A voice booming back over the wires assured him that the chief of police was indeed at the other end.
"What killed Job Hopkins?" he asked abruptly.
"Why, heart attack, I understand." There was some surprise in the chief's voice. "Passed out suddenly, day before yesterday, while smoking his after- dinner cigar, according to the papers. Why?"
"Who's guarding Willoughby?" demanded Rollins without answering.
"Laveaux, Hanson, McFarlane and Harper. But I don't see—"
"Not enough," snapped Rollins. "Beat it over there yourself with three or four more men."
"Say, listen here, Rollins!" came back the irate bellow. "Are you telling
"Right now I am." Rollins' cold hard grin was almost tangible in his voice. "This happens to be in my particular domain. We're not fighting white men; it's a gang of River Street yellow-bellies who've put Willoughby on the spot. I won't say any more right now. There's been too damned much wire-tapping in this burg. But you beat it over to Willoughby's as fast as you can get there. Don't let him out of your sight. Don't let him smoke, eat or drink anything till I get there. I'll be right on over."
"Okay," came the answer over the wires. "You've been working the River Street quarter long enough to know what you're doing."
Rollins snapped the receiver back on its hook and strode out into the misty dimness of River Street, with its furtive hurrying forms—stooped alien figures which would have fitted less incongruously into the scheme of Canton, Bombay or Stamboul.
The big dick walked with a stride even springier than usual, a more aggressive lurch of his massive shoulders. That betokened unusual wariness, a tension of nerves. He knew that he was a marked man, since his talk with Joey Glick. He did not try to fool himself; it was certain that the spies of the man he was fighting knew that Joey had reached him before he died. The fact that they could not know just how much the fellow had told before he died, would make them all the more dangerous. He did not underestimate his own position. He knew that if there was one man in the city capable of dealing with Yarghouz Barolass, it was himself, with his experience gained from years of puzzling through the devious and often grisly mysteries of River Street, with its swarms of brown and yellow inhabitants.
"Taxi?" A cab drew purring up beside the curb, anticipating his summoning gesture. The driver did not lean out into the light of the street.

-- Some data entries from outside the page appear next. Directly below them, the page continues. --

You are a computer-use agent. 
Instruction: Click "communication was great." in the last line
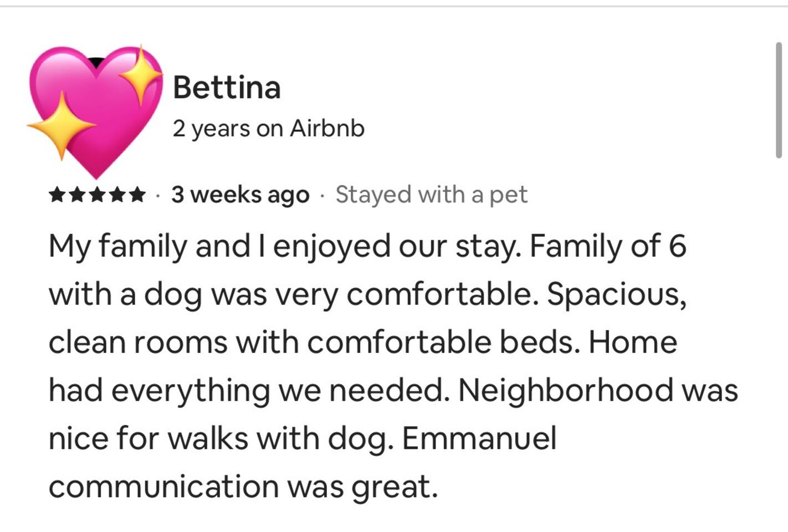243,487
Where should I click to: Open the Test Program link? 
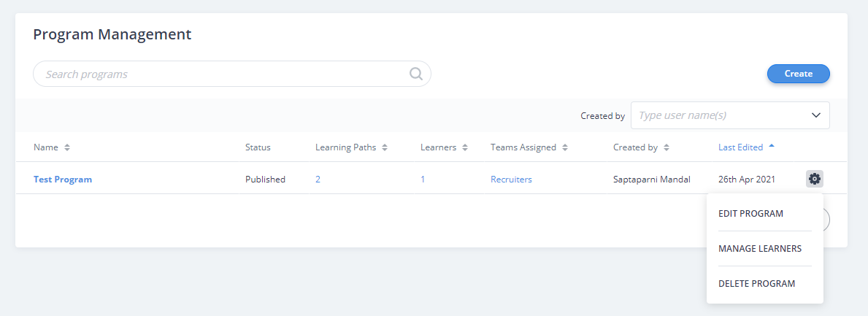[63, 180]
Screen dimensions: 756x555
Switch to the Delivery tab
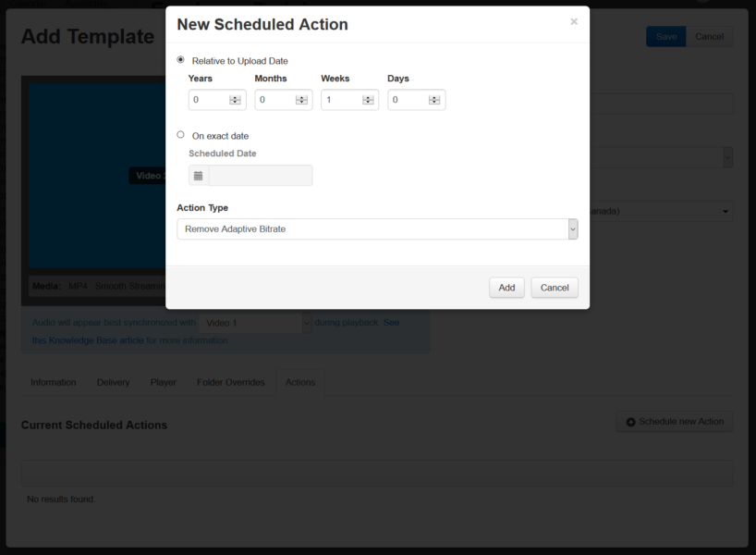point(114,382)
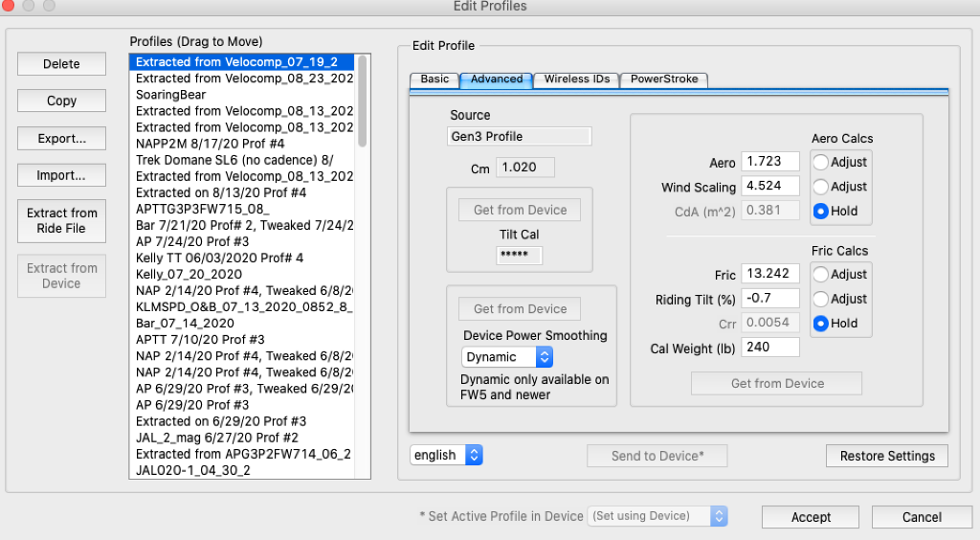Switch to the Basic tab
This screenshot has width=980, height=540.
(x=434, y=79)
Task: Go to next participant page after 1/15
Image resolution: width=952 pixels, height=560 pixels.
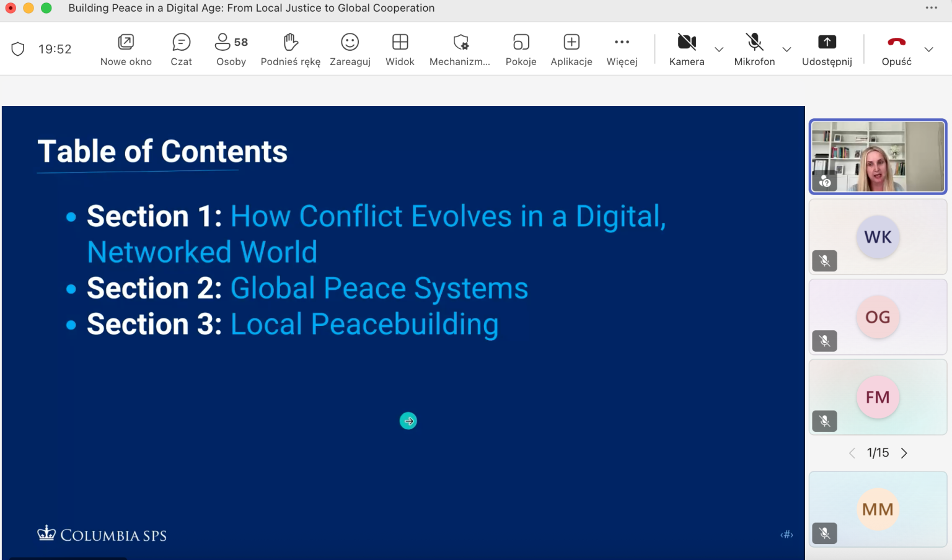Action: pyautogui.click(x=904, y=453)
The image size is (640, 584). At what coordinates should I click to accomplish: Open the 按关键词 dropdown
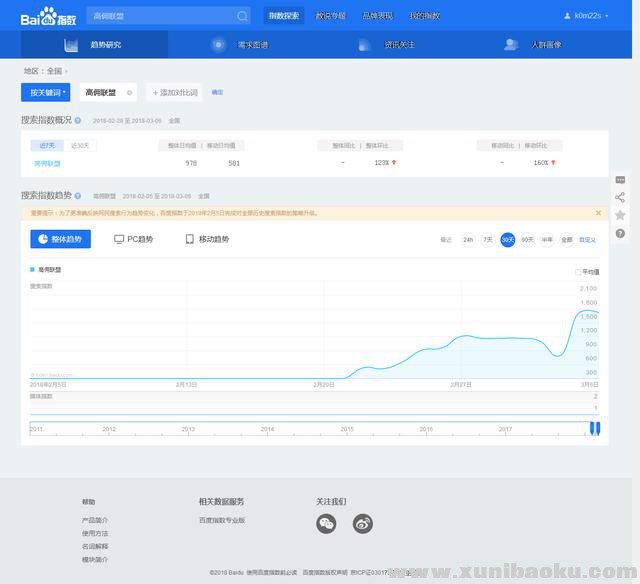pyautogui.click(x=46, y=92)
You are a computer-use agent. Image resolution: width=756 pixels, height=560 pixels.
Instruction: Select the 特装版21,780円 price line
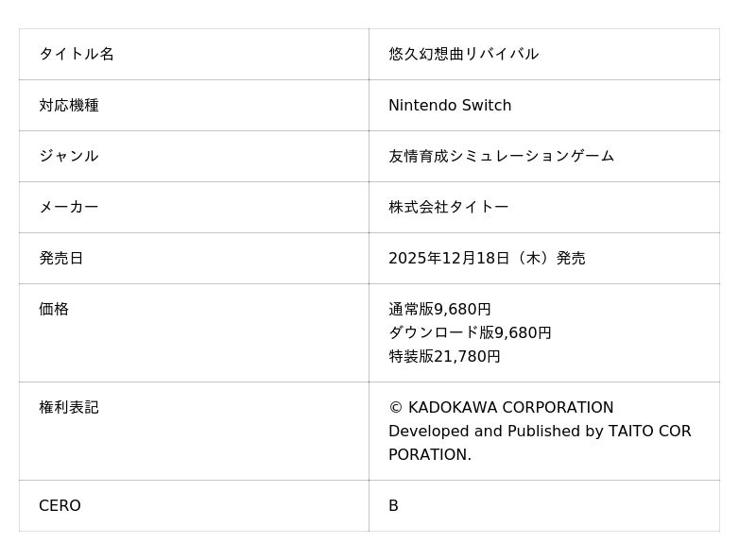coord(444,356)
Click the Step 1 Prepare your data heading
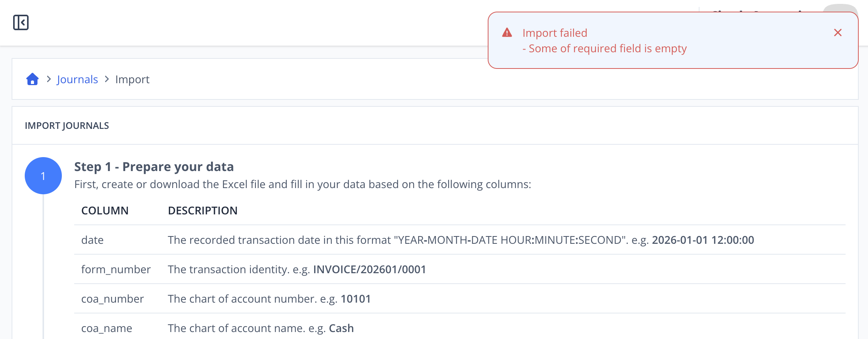The height and width of the screenshot is (339, 868). pyautogui.click(x=154, y=167)
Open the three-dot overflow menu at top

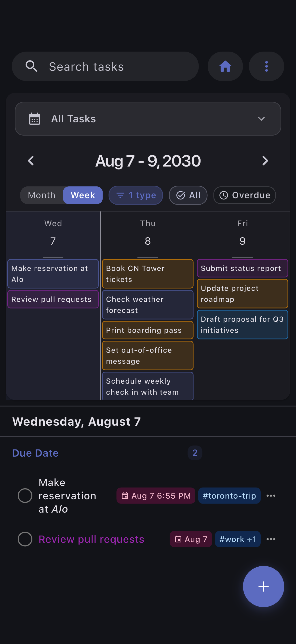coord(266,67)
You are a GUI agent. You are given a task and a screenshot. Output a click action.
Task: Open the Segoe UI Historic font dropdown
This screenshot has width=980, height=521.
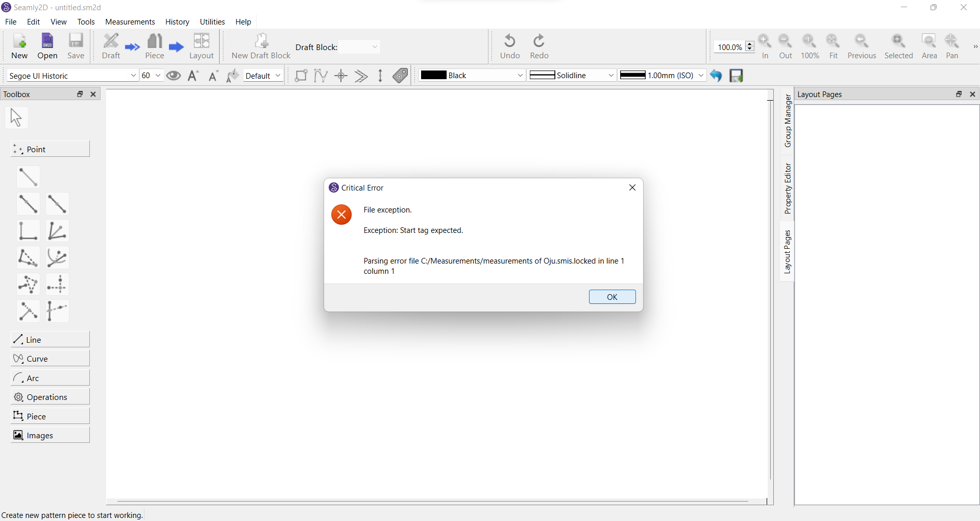click(x=72, y=76)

His cap seemed to be drawn low, not unnaturally so, but, standing on the sidewalk, it was impossible for the detective to tell whether or not he was a white man.
"Sure," grunted Rollins, swinging open the door and climbing in. "540 Park Place, and step on it."
The taxi roared through the crawling traffic, down shadowy River Street, wheeled off onto 35th Avenue, crossed over, and sped down a narrow side street.
"Taking a short cut?" asked the detective.